Segment Start: EXERCISE INPUT

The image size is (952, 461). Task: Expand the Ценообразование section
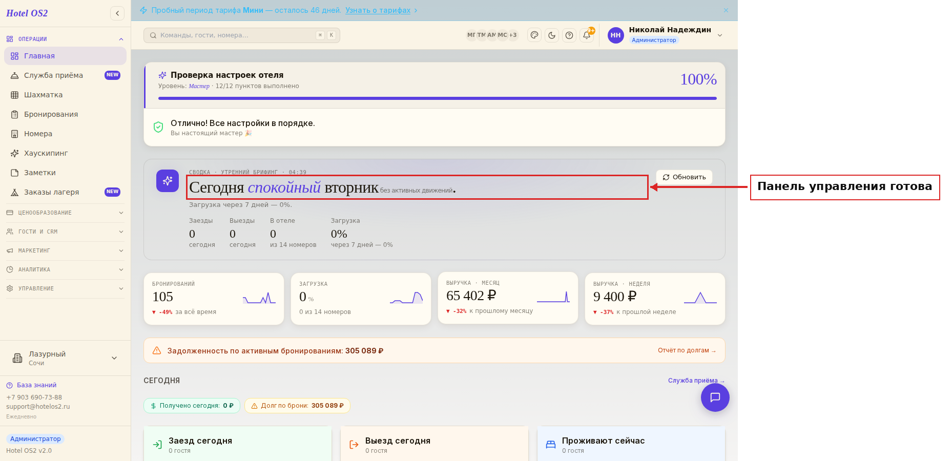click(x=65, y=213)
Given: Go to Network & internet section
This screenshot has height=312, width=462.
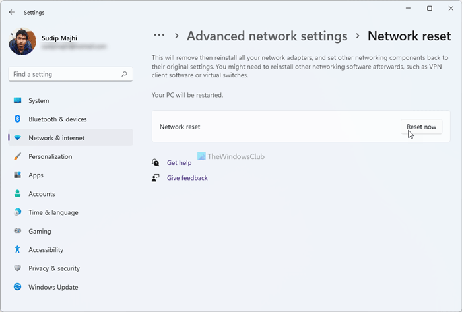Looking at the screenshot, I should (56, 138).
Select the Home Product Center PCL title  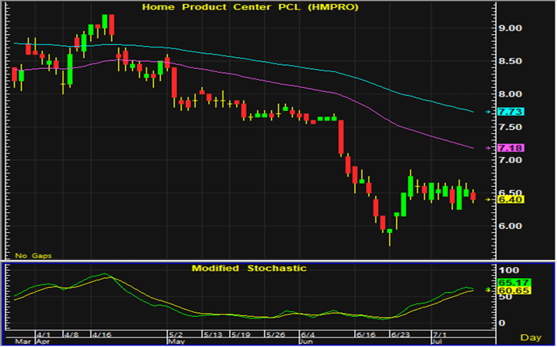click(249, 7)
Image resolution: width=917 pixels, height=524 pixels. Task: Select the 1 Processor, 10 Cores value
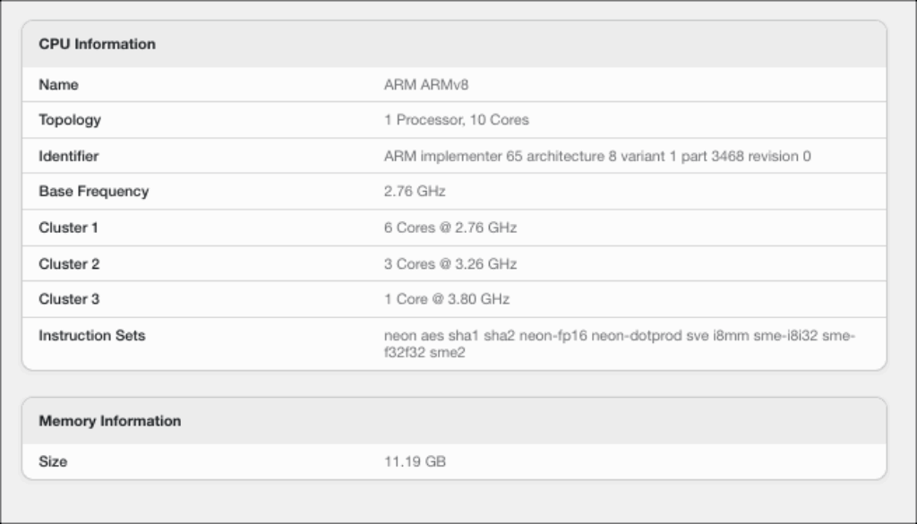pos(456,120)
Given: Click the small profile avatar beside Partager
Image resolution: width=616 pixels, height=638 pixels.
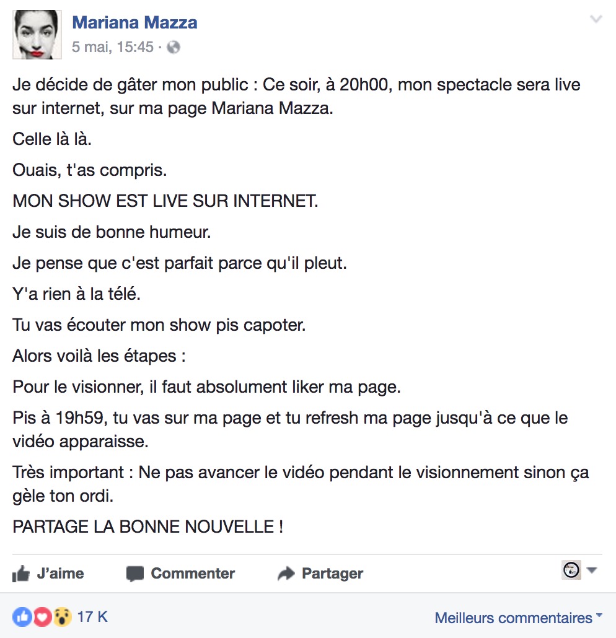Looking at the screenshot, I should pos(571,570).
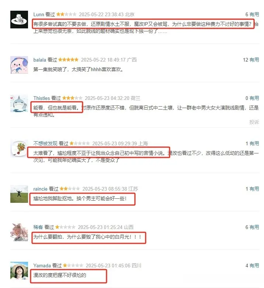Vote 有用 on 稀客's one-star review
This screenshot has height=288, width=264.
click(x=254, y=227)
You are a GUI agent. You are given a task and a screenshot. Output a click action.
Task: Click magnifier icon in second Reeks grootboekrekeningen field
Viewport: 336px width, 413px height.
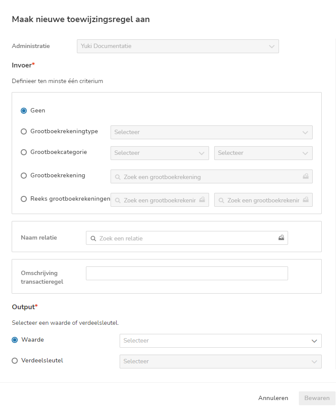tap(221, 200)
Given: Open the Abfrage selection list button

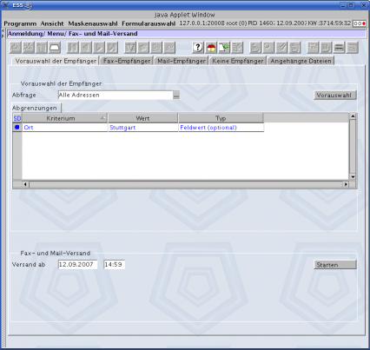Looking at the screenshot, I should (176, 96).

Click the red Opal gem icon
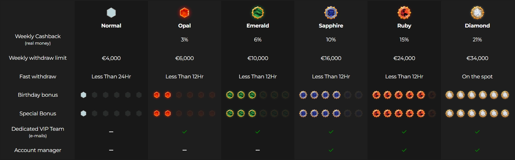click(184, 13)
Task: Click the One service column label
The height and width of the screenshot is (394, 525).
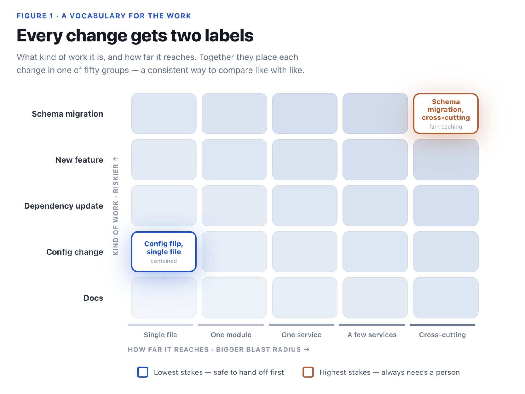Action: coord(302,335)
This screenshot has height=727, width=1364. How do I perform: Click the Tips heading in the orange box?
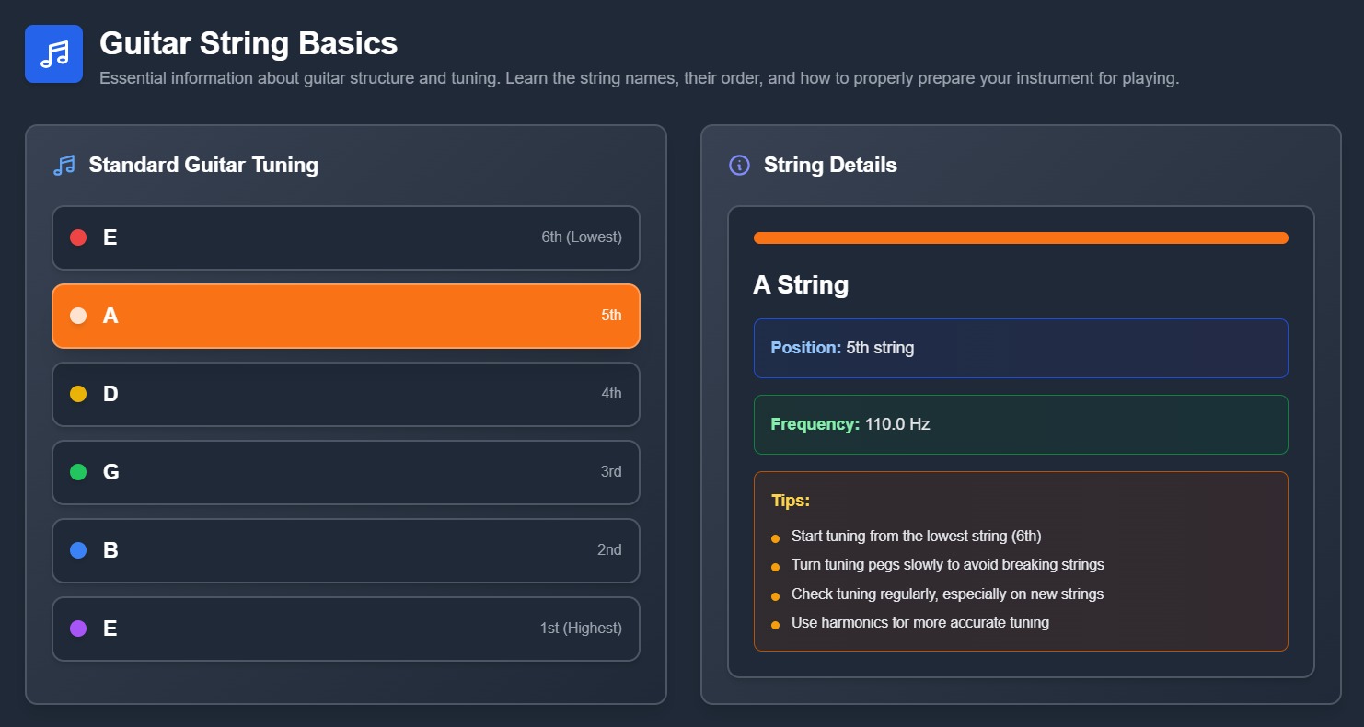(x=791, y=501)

Segment End: EXERCISE INPUT

* _WHAT IS NEEDED_: Copy exactly the lines from the line containing "Click the red Opal gem icon" through the last line of the records above, both included, and leave out any pictures.

* _ANSWER SECTION_:
Click the red Opal gem icon
click(184, 13)
Task: Click the One service column label
The height and width of the screenshot is (394, 525).
Action: coord(302,335)
This screenshot has height=727, width=1364. How do I perform: Click the Tips heading in the orange box?
(x=791, y=501)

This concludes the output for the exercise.